Conjugating will be very easy, since you're already looping over both the inputs and outputs, and it means this algorithm would only need to store a forward FFT, not both a forward and inverse.

It will also mean we don't need to take "inverse" in the constructor either, because we can grab it from the inner FFT.

Good idea! I will do this and update the PR.

ejmahler · 2020-12-04T01:58:53Z

Sorry it took me a while to see this. I think this is a great addition.

Apparently, bluestein's works with any inner size, not just powers of 2.

For example, if we could somehow make a variant of radix4 to work with size-24 and size-12 as base cases instead of size-32 and size-16 it would process FFTs of size 3 * 2^n. For a FFT of size 17, 2*17 - 1 = 33. If we exclusively went with the "next power of two" rule, we'd be forced to use a size-64 FFT. But with that radix4 variant, we could use 48 instead.

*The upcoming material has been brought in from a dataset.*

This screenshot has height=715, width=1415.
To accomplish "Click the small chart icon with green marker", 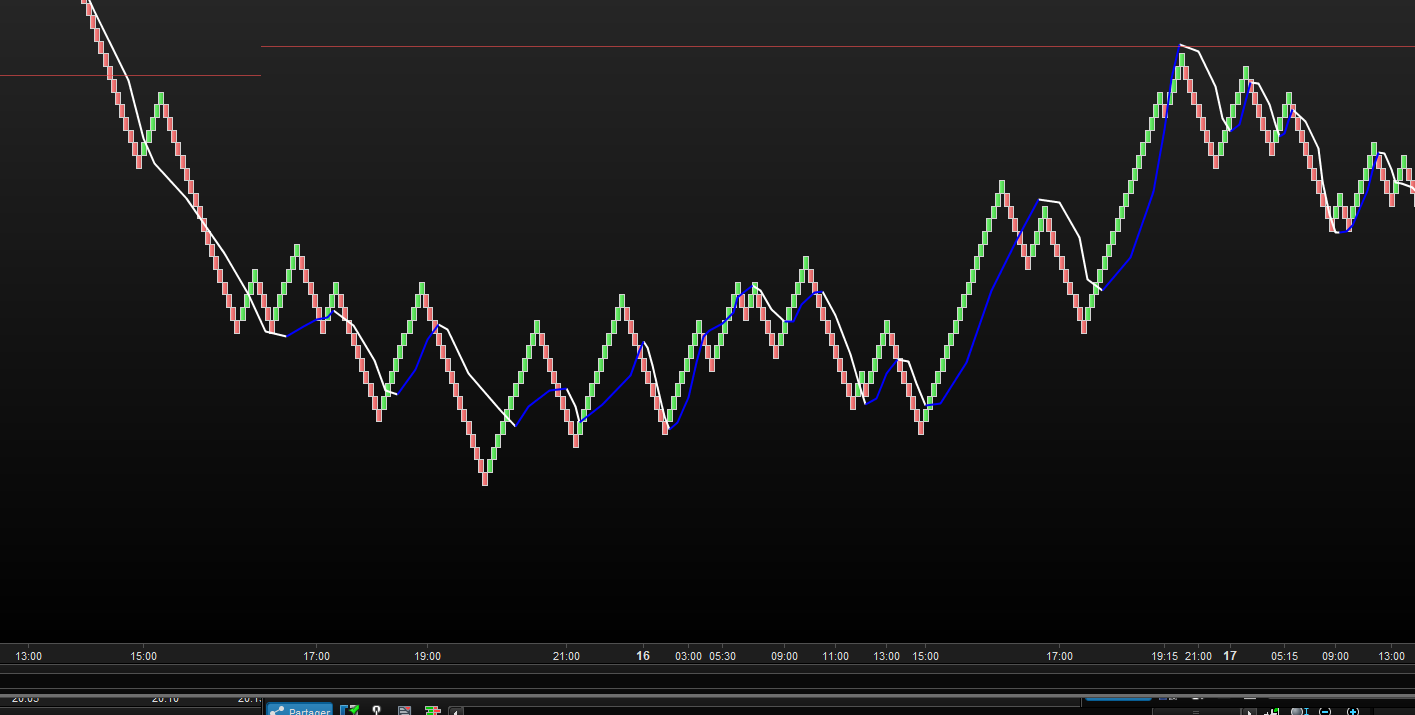I will [x=1273, y=711].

Something I discovered while working on the SIMD branch is that, for the most part, 3*2^n FFTs are just as fast as 2^n FFTs, so it would represent a clear improvement in performance.

That doesn't need to be done for this PR, but if you're excited to keep working on RustFFT, that might be an area to explore (:

ejmahler · 2020-12-04T02:02:25Z

src/algorithm/bluestein.rs

+    fn perform_fft(&self, input: &mut [Complex<T>], output: &mut [Complex<T>]) {
+        assert_eq!(self.len(), input.len());
+
+        let mut scratch_a = vec![Complex::zero(); self.inner_fft_fw.len()];


Minor optimization: If we have to allocate in here, it might be wise to only do one allocation instead of two. IE, create a vec of twice the size, and use split_at_mut to get two slices.

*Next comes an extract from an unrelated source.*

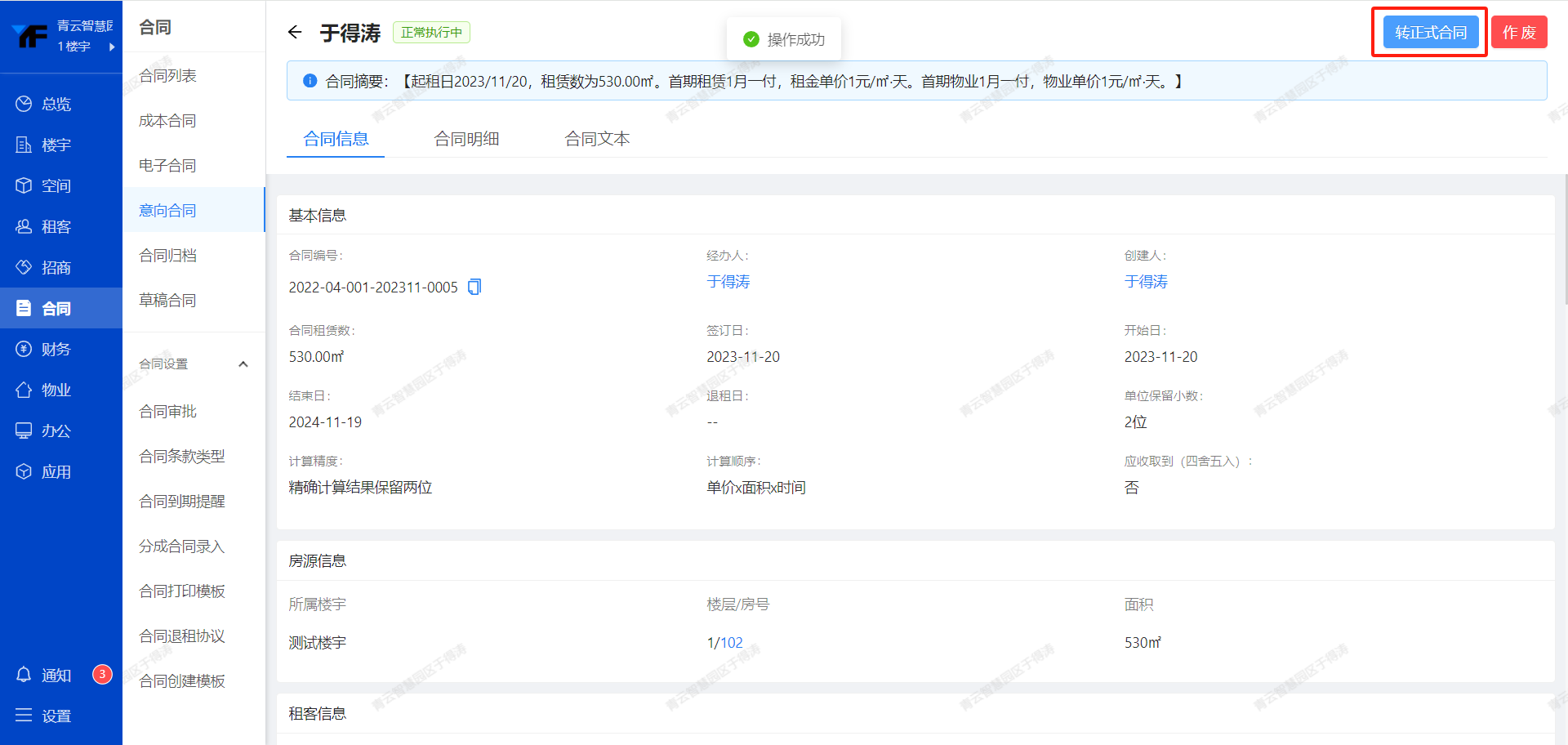This screenshot has height=745, width=1568.
Task: Switch to the 合同文本 tab
Action: tap(597, 139)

Benefits would include less memory fragmentation, fewer allocator calls, improved memory locality. I don't know if it would actually be measurably faster though.

Yes unfortunately it's not possible to avoid the allocation without changing the FFT trait so process() takes a &mut self.
But this is a good idea. I'm guessing that with overhead, the time to allocate a twice as long vector takes much less than twice the time.

HEnquist · 2020-12-04T11:04:26Z

Sorry it took me a while to see this. I think this is a great addition.

Apparently, bluestein's works with any inner size, not just powers of 2.

For example, if we could somehow make a variant of radix4 to work with size-24 and size-12 as base cases instead of size-32 and size-16 it would process FFTs of size 3 * 2^n. For a FFT of size 17, 2*17 - 1 = 33. If we exclusively went with the "next power of two" rule, we'd be forced to use a size-64 FFT. But with that radix4 variant, we could use 48 instead.

Something I discovered while working on the SIMD branch is that, for the most part, 3*2^n FFTs are just as fast as 2^n FFTs, so it would represent a clear improvement in performance.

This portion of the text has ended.